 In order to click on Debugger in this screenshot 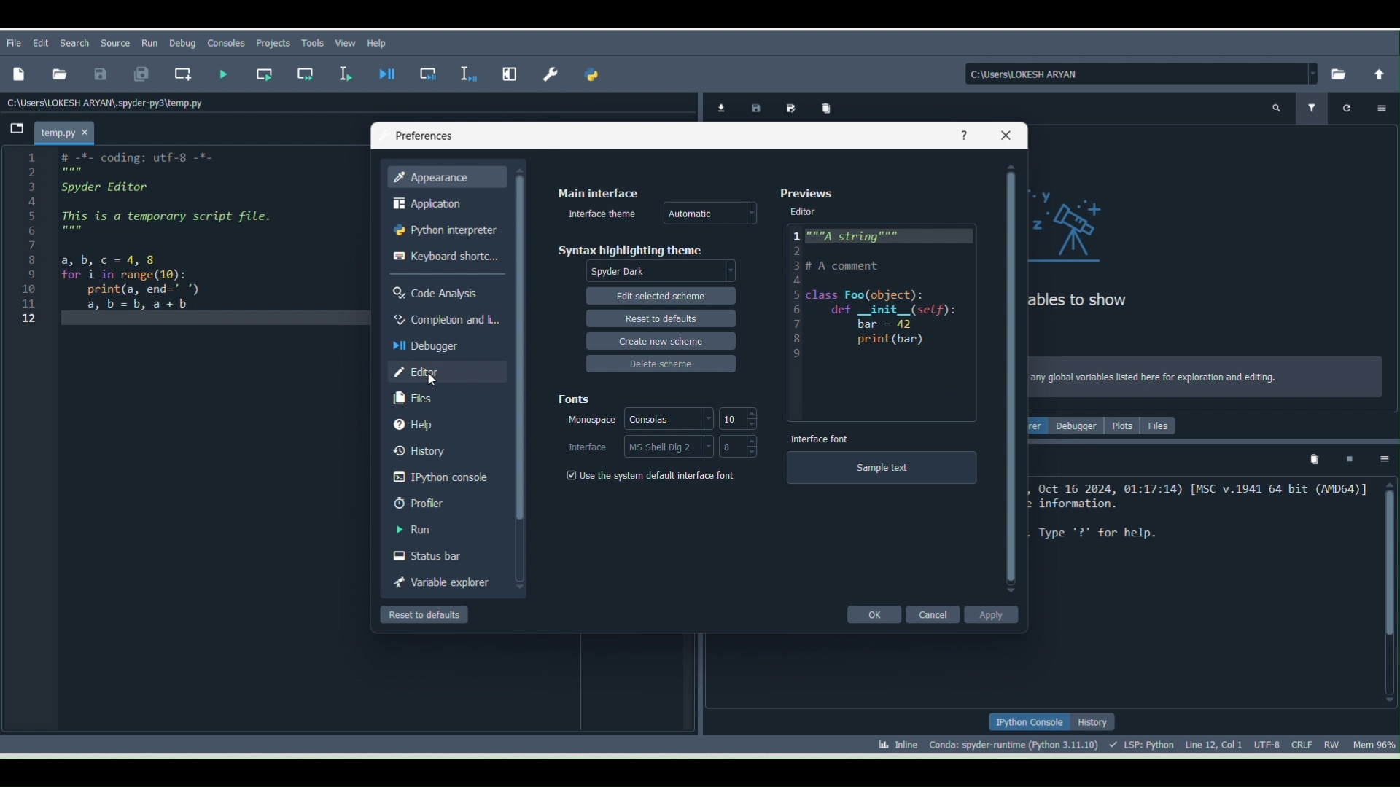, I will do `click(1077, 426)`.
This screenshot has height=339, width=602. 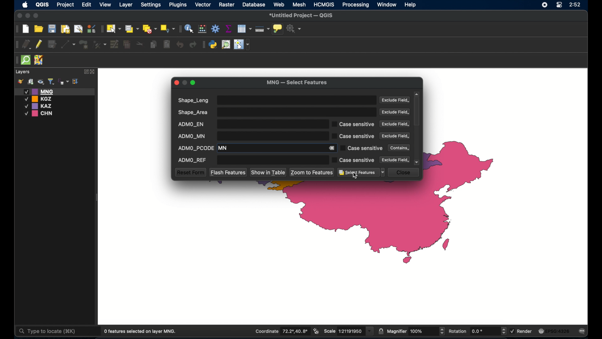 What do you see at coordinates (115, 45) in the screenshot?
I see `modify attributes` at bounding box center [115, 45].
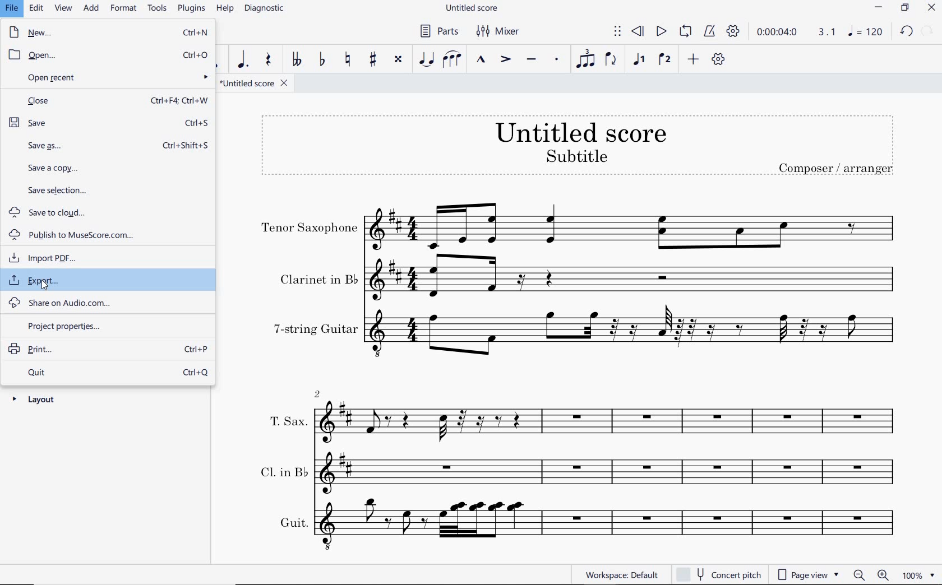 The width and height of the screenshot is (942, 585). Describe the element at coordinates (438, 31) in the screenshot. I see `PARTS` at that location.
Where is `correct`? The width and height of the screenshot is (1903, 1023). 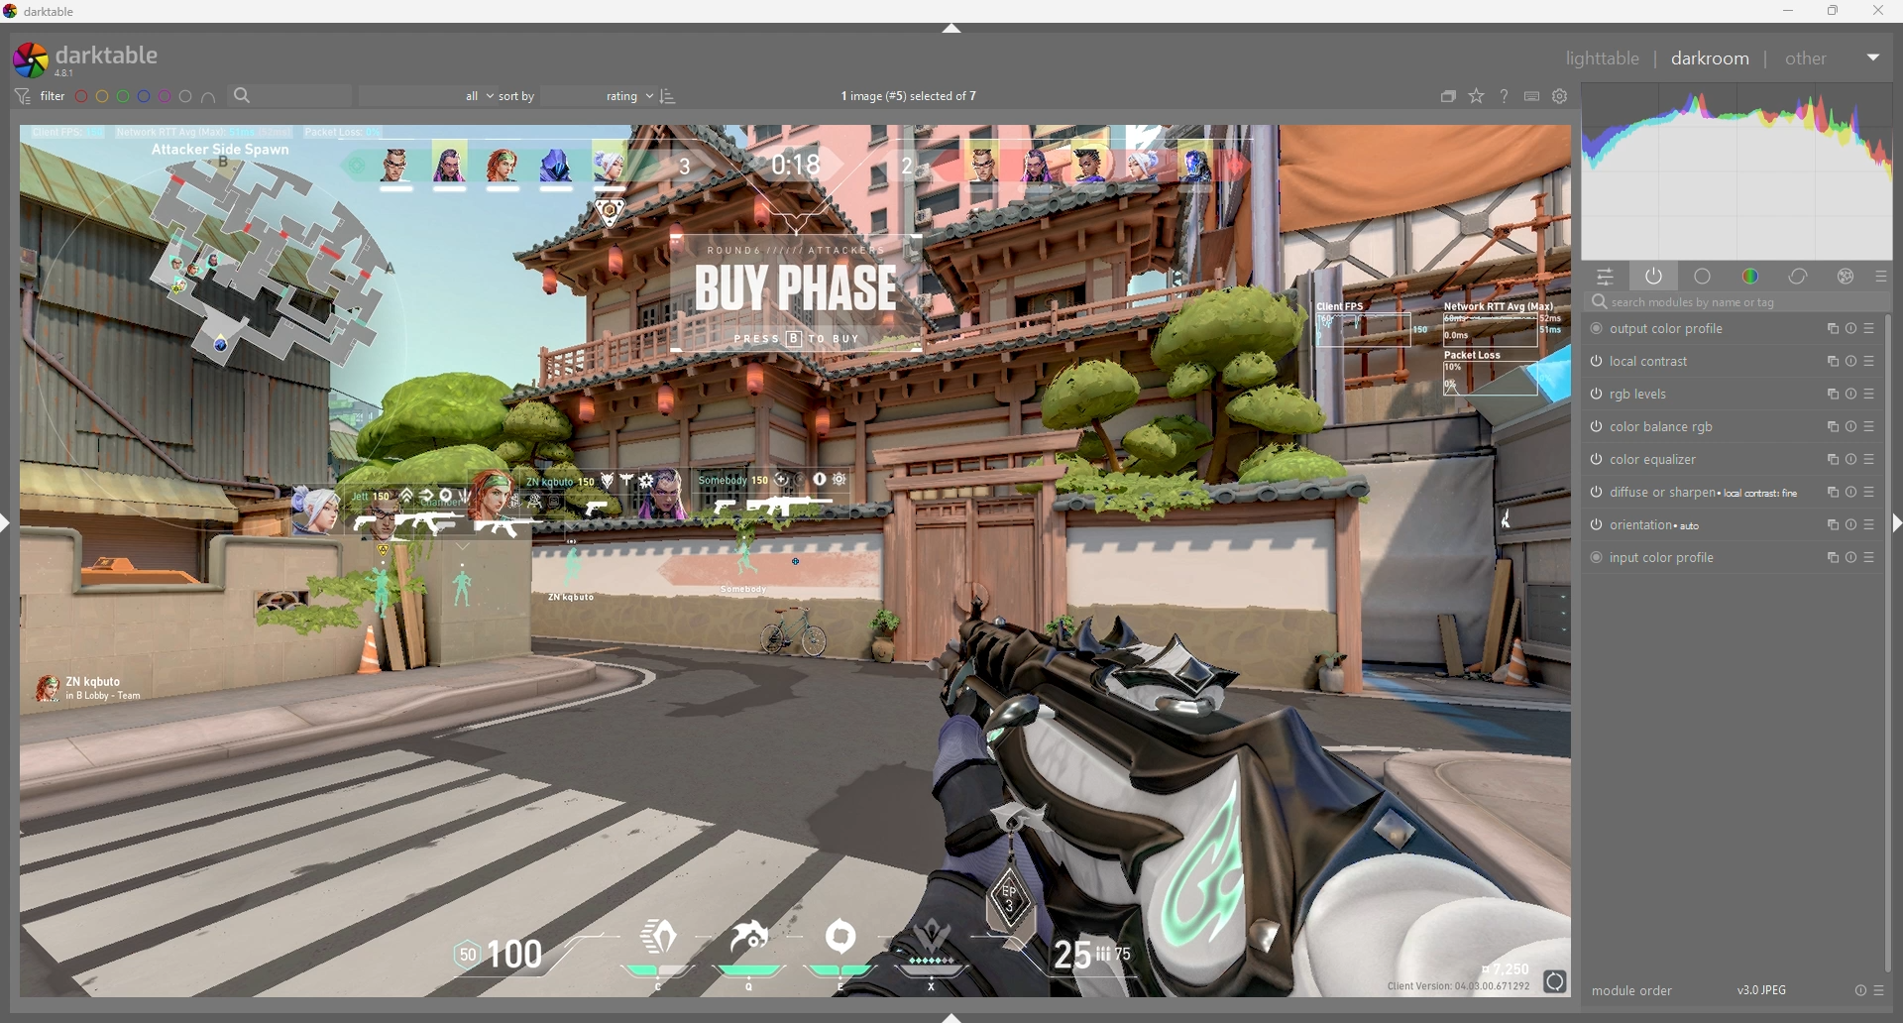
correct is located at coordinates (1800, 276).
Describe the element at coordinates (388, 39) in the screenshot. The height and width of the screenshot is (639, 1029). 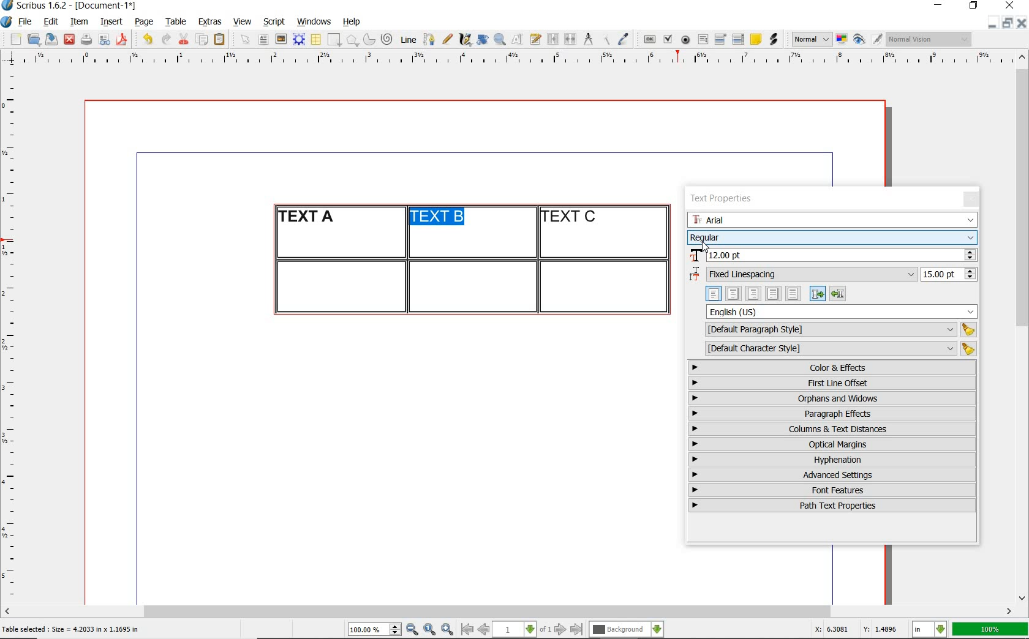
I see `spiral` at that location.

Work to complete: Copy the material word for word, starting at the line that contains "is (1903, 1023)." and stopping after its final line. Leave the pictures out of your copy.

Response to the task:
Where is `correct`? The width and height of the screenshot is (1903, 1023). 
correct is located at coordinates (1800, 276).
Describe the element at coordinates (388, 39) in the screenshot. The height and width of the screenshot is (639, 1029). 
I see `spiral` at that location.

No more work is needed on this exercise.